**THE TASK:** Rewrite the records starting at the line containing "You are a GUI" and ending at the line containing "tap(920, 941)", replacing "screenshot" with "screen image" and leaving everything else unchanged.

**INFORMATION GIVEN:**
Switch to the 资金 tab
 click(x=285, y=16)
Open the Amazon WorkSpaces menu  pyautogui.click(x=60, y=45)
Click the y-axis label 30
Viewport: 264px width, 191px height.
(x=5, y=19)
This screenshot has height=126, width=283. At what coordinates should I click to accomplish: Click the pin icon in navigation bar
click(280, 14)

---

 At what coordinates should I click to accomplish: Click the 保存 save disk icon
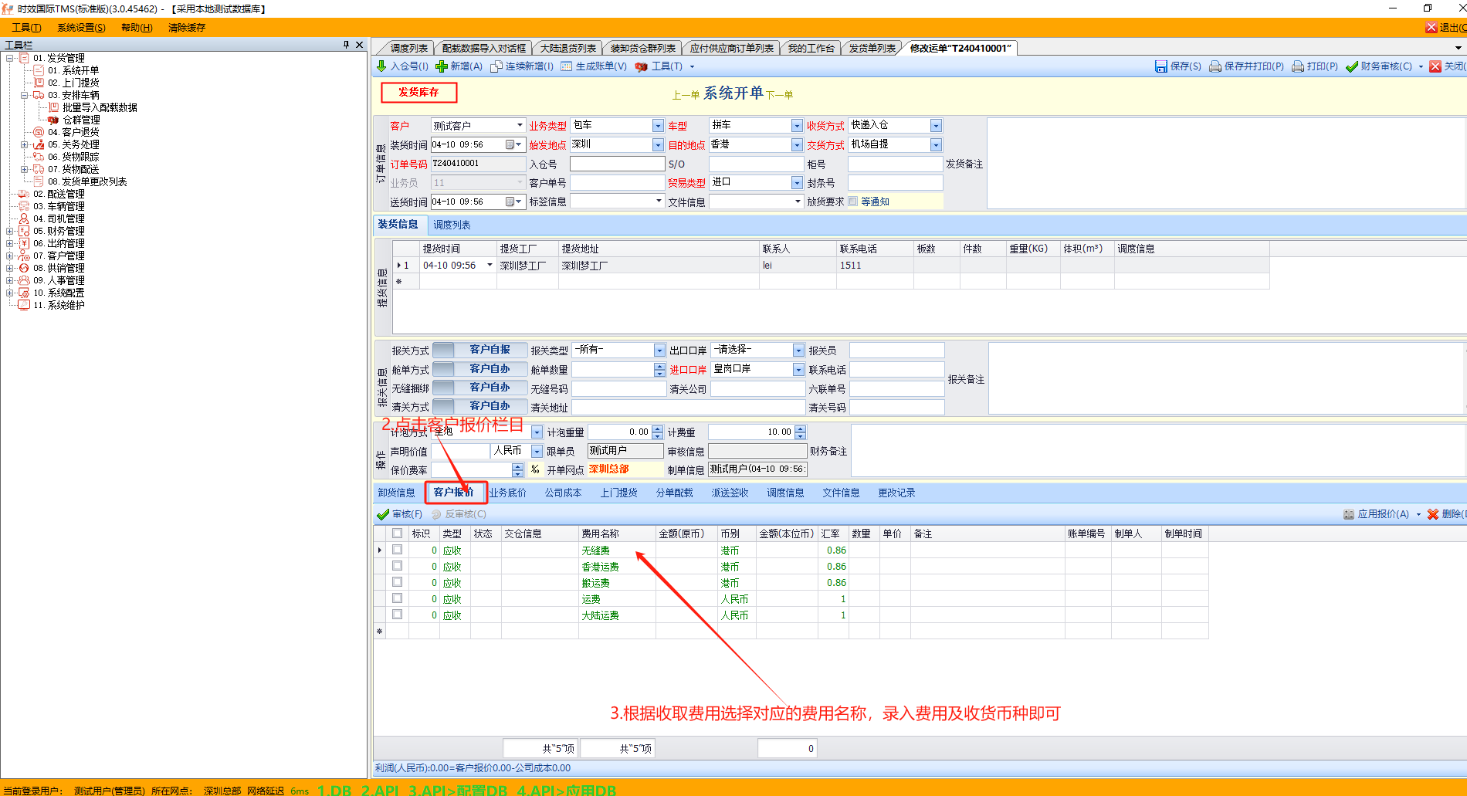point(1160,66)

---

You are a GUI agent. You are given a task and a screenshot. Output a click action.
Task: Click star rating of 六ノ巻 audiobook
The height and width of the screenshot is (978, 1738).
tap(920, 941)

**ANSWER IN FULL:**
You are a GUI agent. You are given a task and a screen image. Output a click action.
Task: Click star rating of 六ノ巻 audiobook
The height and width of the screen image is (978, 1738).
tap(920, 941)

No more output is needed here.